A federal magistrate judge in the Northern District of California recently rejected a Chinese company’s attempt to invoke China’s recent Personal Information Protection Law (“PIPL”) to limit discovery obligations in the United States. In Cadence Design Sys., Inc. v. Syntronic AB, No. 21-cv-03610-SI, United States Chief Magistrate Judge Joseph C. Spero refused to limit the PIPL’s legal obligations exception to Chinese laws and China-recognized orders. On June 24, 2022, the Court denied defendants’ motion for reconsideration of the Court’s earlier order compelling Defendant Syntronic (Beijing) Technology R&D Center Co., Ltd. (“Syntronic Beijing”) to produce computers in the possession and custody of defendants in China, for inspection in the United States. While on its face China’s PIPL would seemingly prohibit production of these China-stored computers into the United States without the consent of current and former individual employees (who have refused to consent), the Court ruled that its order in the case created a legal obligation sufficient to invoke the legal obligation exception under PIPL Article 13.
Background
Last year China enacted two data privacy laws, which collectively created a new sweeping system dealing with data security and privacy. These two laws will undoubtedly have a significant impact on multinational companies whose operations relate to or touch China.
China’s Data Security Law (“DSL”), which was passed in June 2021 and went into effect on September 1, 2021, sets up a framework that classifies data collected and stored in China. The key focus of the DSL is the protection and security of critical data relating to national security and the public interest. The most significant element of the law is the data classification system whereby the government will classify different types of data based on its level of importance and then publish a protection standard for each class of data. Similar to recent data privacy laws in California and elsewhere in the United States, the DSL leaves a number of open items for further clarification by more detailed regulations, rules and notices.
China’s PIPL, which was passed in August 2021 and went into effect on November 1, 2021, is China’s first comprehensive legislation regulating the protection of personal information.

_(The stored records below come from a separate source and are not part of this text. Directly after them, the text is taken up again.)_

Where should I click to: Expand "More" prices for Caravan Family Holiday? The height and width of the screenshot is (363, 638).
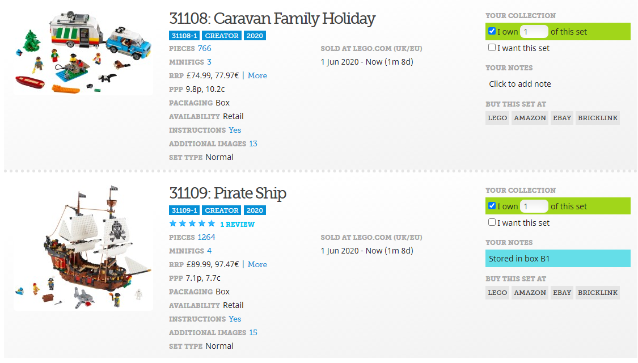257,75
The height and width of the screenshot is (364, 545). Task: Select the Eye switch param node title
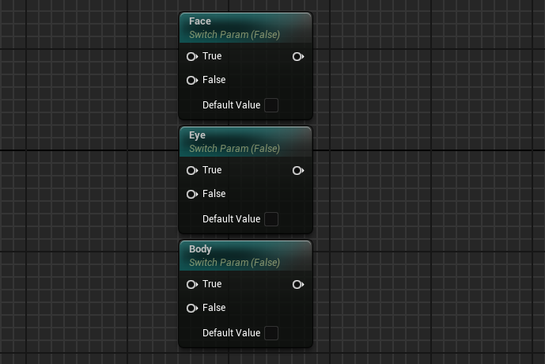point(197,135)
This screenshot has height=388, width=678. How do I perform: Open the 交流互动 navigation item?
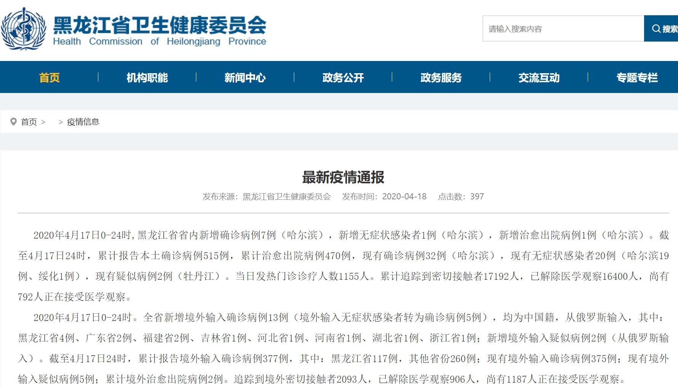tap(539, 78)
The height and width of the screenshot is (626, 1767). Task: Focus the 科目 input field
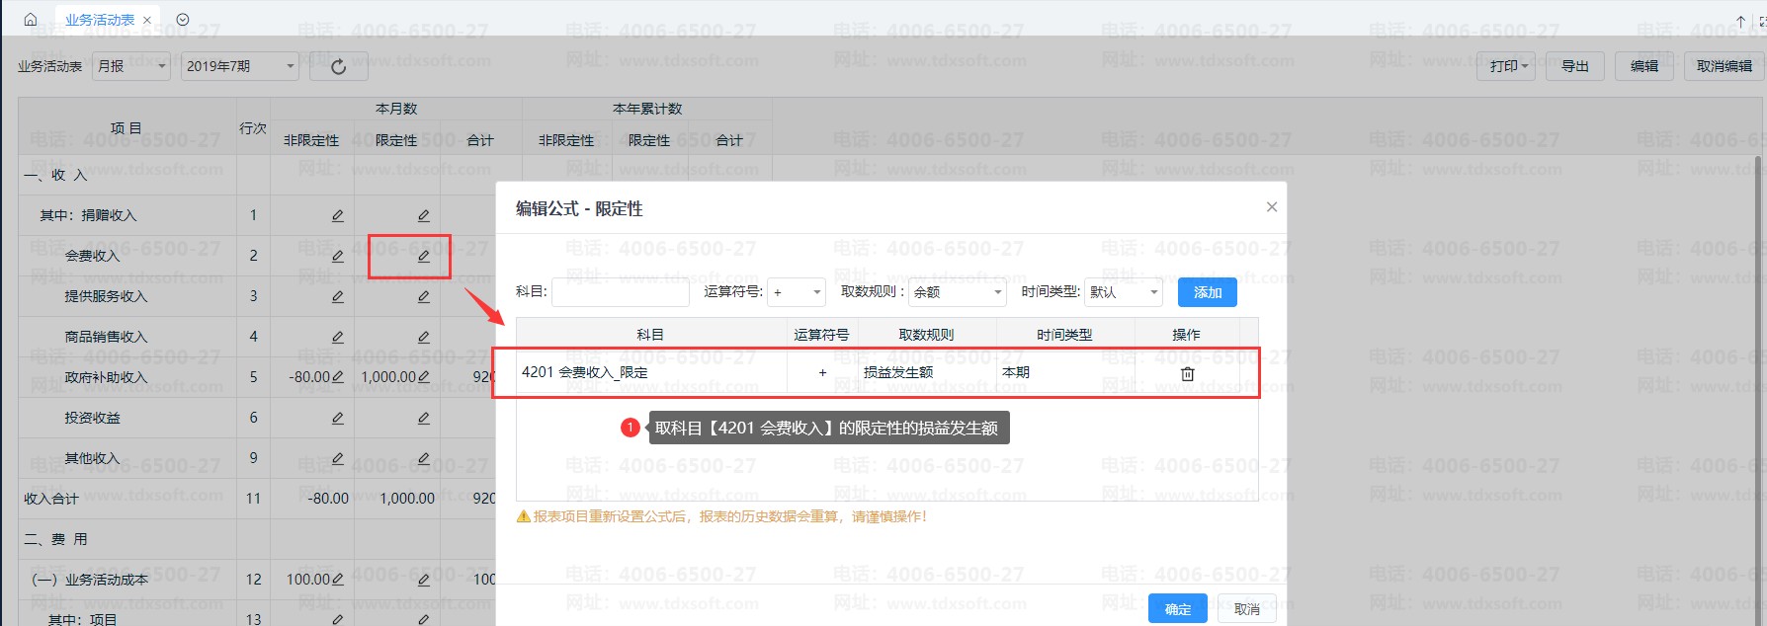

The PIPL applies to “the activities of handling the personal information of natural persons within the borders of the People’s Republic of China.” And according to PIPL Article 3, the PIPL is intended to have extra-territorial reach. Personal Information is defined broadly under PIPL Article 4 as “all kinds of information, recorded by electronic or other means, related to identified or identifiable natural persons, not including information after anonymization handling.” Additionally, “[p]ersonal information handling includes personal information collection, storage, use, processing, transmission, provision, disclosure, deletion, etc.” Given the breadth of these and other definitions in the PIPL, many questions likewise remain unanswered as to what and how the personal information is to be protected and handled under the PIPL.
Article 13 exceptions and the Cadence Design Court’s interpretation
PIPL Article 13 sets forth several exceptions that permit “Personal information handlers” to seek and obtain protected personal information of individuals in China. The three enumerated exceptions at issue in the Cadence Design case were exceptions 1, 3, and 7, which excuse compliance where (1) the Personal information handlers . . . [o]btain[] individuals’ consent”; (3) “Where necessary to fulfill statutory duties and responsibilities or statutory obligations;” and (7) “Other circumstances provided in laws and administrative regulations.”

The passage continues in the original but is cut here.